JSE-listed coal miner Wescoal has entered into a long-term coal supply agreement with Eskom to supply coal for the next 10 years from its Greenfield development project, Moabsvelden.
The contract was secured with Eskom through Wescoal’s wholly-owned subsidiary Neosho Trading 86.
The signature of the CSA marks the conclusion of 16 months of negotiations with Eskom which commenced early in 2018.
Moabsvelden is located approximately 5 km from the current Vanggatfontein mine, in Delmas and formed part of the assets acquired from Keaton Energy during 2017. Development work, that includes box cut mining and associated mining infrastructure, will commence during Q3, 2019 with first coal to Eskom expected in January 2020.
This project is expected to contribute circa. 3 Mtpa of mined coal towards Wescoal’s production capacity and says Wescoal, “presents a new growth opportunity for all our key stakeholders, namely employees, communities and shareholders.”
The signature of the Moabsvelden CSA falls squarely into the scalability pillar wherein Wescoal announced its intention to fast track the development of internal (organic) growth opportunities.

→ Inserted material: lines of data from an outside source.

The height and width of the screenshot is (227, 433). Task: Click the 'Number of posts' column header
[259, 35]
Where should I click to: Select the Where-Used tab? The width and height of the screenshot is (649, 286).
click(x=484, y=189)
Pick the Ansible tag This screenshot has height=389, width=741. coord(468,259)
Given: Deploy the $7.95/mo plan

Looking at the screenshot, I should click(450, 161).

Conclusion of debt refinance process
In order to achieve the stated strategic objective of sustainability, Wescoal identified the optimisation of Wescoal’s funding and capital structure as being of paramount importance.
As such the company has closed the refinance of its existing credit facilities through a consortium of South African commercial banks consisting of Nedbank Limited (acting through its Corporate and Investment Banking Division) and The Standard Bank of South Africa Limited (acting through its Corporate and Investment Banking Division).

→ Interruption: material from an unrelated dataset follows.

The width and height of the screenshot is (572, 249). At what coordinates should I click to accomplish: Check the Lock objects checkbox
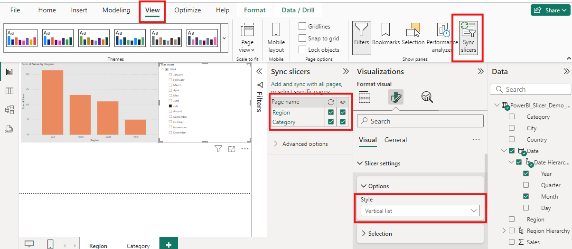click(x=302, y=49)
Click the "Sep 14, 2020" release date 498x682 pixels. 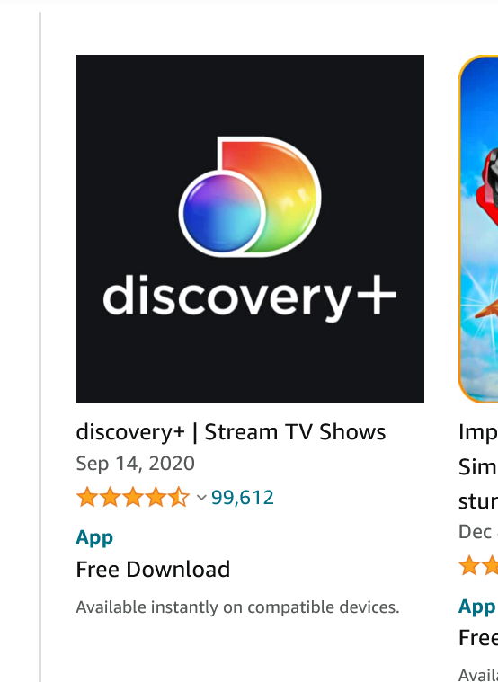(x=135, y=464)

The new debt facilities are for a combined R1.1 billion, with a provision that also allows Wescoal access to an additional R500 million accordion facility subject to credit approval but within the legal agreements of the refinance facilities, thus reducing significantly the lead time towards accessing this extra liquidity facility.

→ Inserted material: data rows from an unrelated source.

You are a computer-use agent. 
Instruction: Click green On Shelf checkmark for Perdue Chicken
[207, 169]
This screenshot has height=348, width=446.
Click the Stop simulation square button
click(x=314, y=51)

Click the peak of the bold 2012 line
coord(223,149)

The improved capital structure will consolidate and optimise various debt instruments thereby enhancing the group’s liquidity and overall balance sheet strength.
This will further enable the group to pursue specific existing organic growth expansion projects e.g. Moabsvelden and, subject to lenders approval, to take advantage of further inorganic acquisition opportunities in the market.
The first draw down to refinance the old debt facilities has already been undertaken.